By the time Italdesign was formed in 1968, its design chief and co-founder already had a back catalogue of designs worthy of an entire career.
Giorgetto Giugiaro was just 30, while co-founder Aldo Mantovani was a vehicle body engineering and production specialist. Together, they formed a design and engineering consultancy that would challenge the Bertone and Ghia carrozzeria that Giugiaro had previously worked for, as well as Pininfarina.
Italdesign’s first job was to design the Alfasud for Alfa Romeo. Unusually, the brief was to engineer the entire car too, this turnkey project vindicating the pair’s decision to pool their talents and offer a service that ran far deeper than styling.
That expertise would enable Italdesign to shape the look of much of the road traffic visible on European streets during the 1970s, ’80s and ’90s through the Fiat Panda, Uno and Punto, the Volkswagen Golf, Scirocco and Passat and countless other models.

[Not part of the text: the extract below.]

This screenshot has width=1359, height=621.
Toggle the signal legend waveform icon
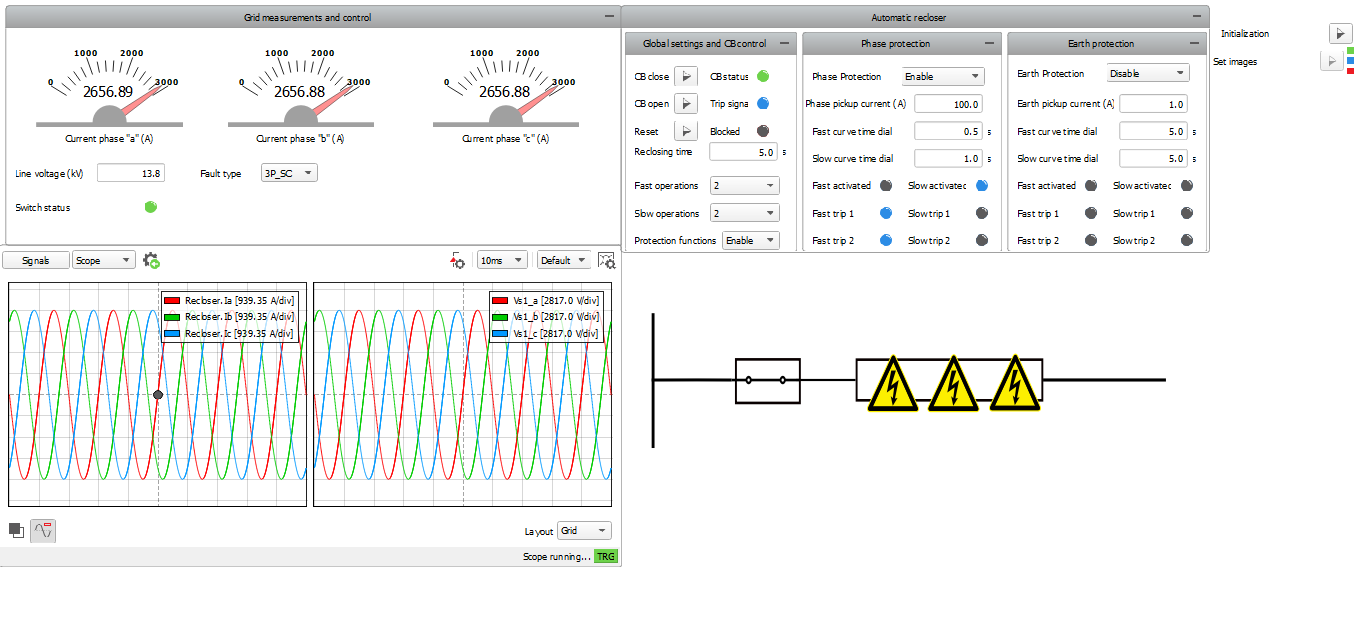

Italdesign’s influence ran further than that, too, with many of its concept cars proving hugely influential.
These include the Lancia MegaGamma, which repackaged its occupants to sit them more upright, releasing more usable interior space within a given cabin length – a technique adopted by various MPVs and the Fiat Uno.
Another landmark was the Isuzu Piazza, a production coupé that was a near-total reproduction of the 1979 Ace of Clubs concept. This car melded Giugiaro’s ingenious solution to the usually messy butting of doors to wings, ‘A’ pillar and bonnet while hiding the drip rails, the result creating a smooth whole. That may not sound much, but it was fiendishly complicated to engineer and is possibly the most consistently copied solution he has produced, being widely evident today.
More recently, Italdesign has engineered both the Audi Q2 and Q3 for production. This is the kind of highly detailed, turnkey work that is the operation’s bread and butter.